Record excerpts

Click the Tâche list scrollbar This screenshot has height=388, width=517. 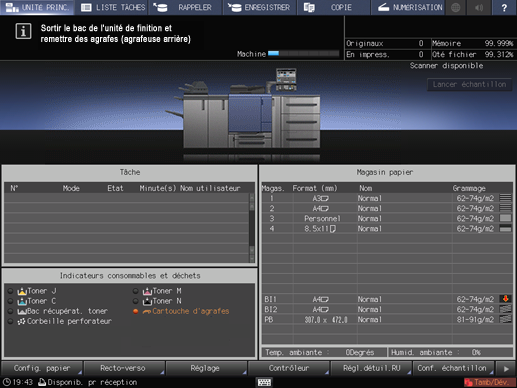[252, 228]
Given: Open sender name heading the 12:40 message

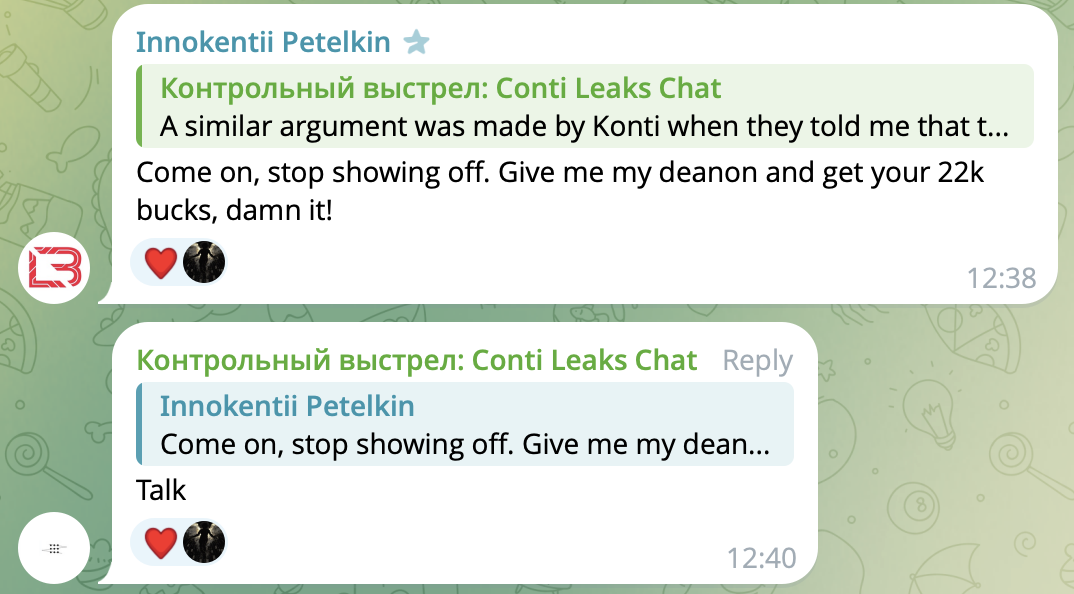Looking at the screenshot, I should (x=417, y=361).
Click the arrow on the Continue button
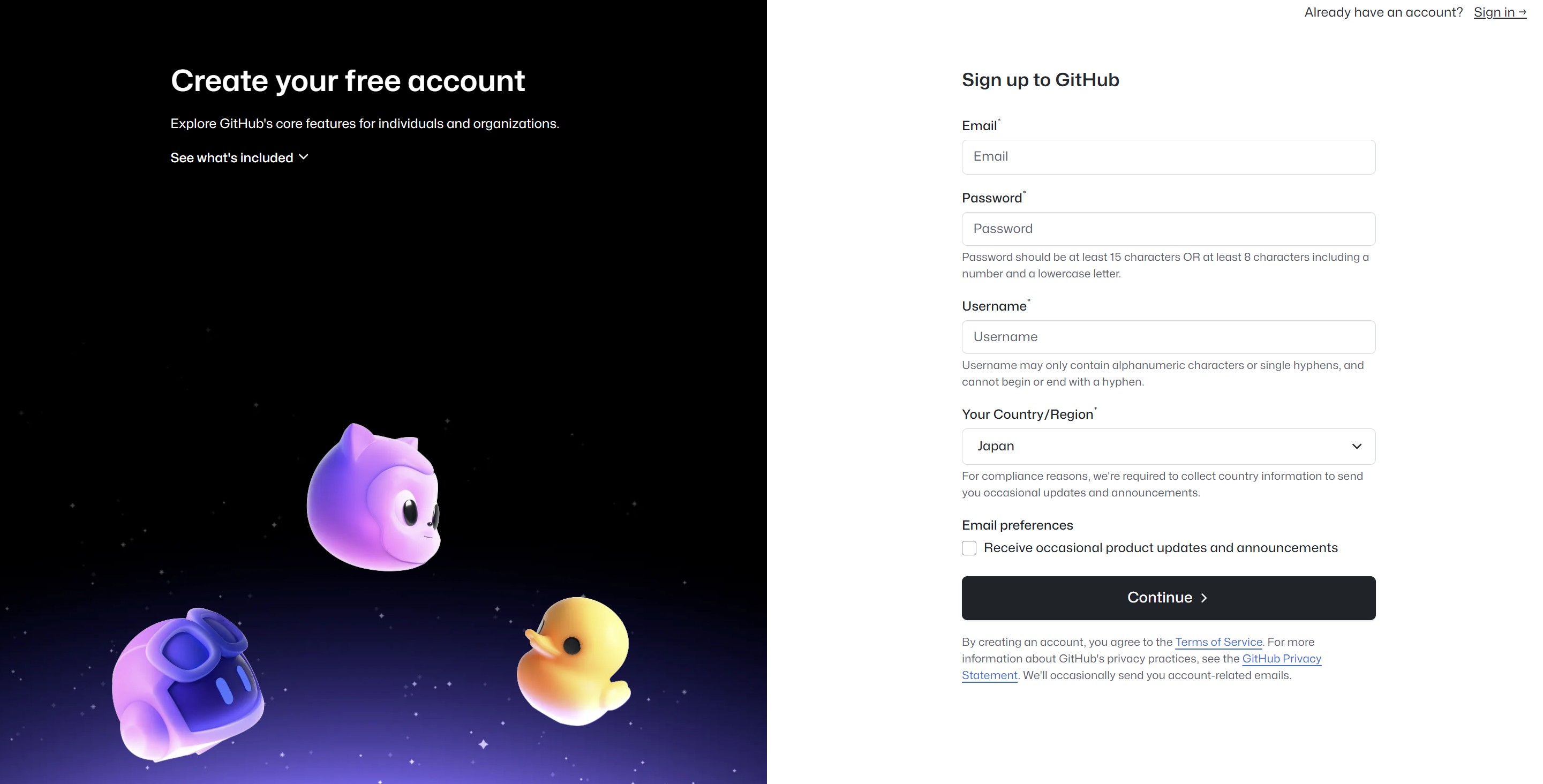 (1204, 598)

Assignment
The lines to copy begin with the one containing "Given: Open sender" and end with the last line of the entries above; copy them exactly, minus the pictures.

Answer space
Given: Open sender name heading the 12:40 message

Looking at the screenshot, I should (x=417, y=361).
Click the arrow on the Continue button
 (1204, 598)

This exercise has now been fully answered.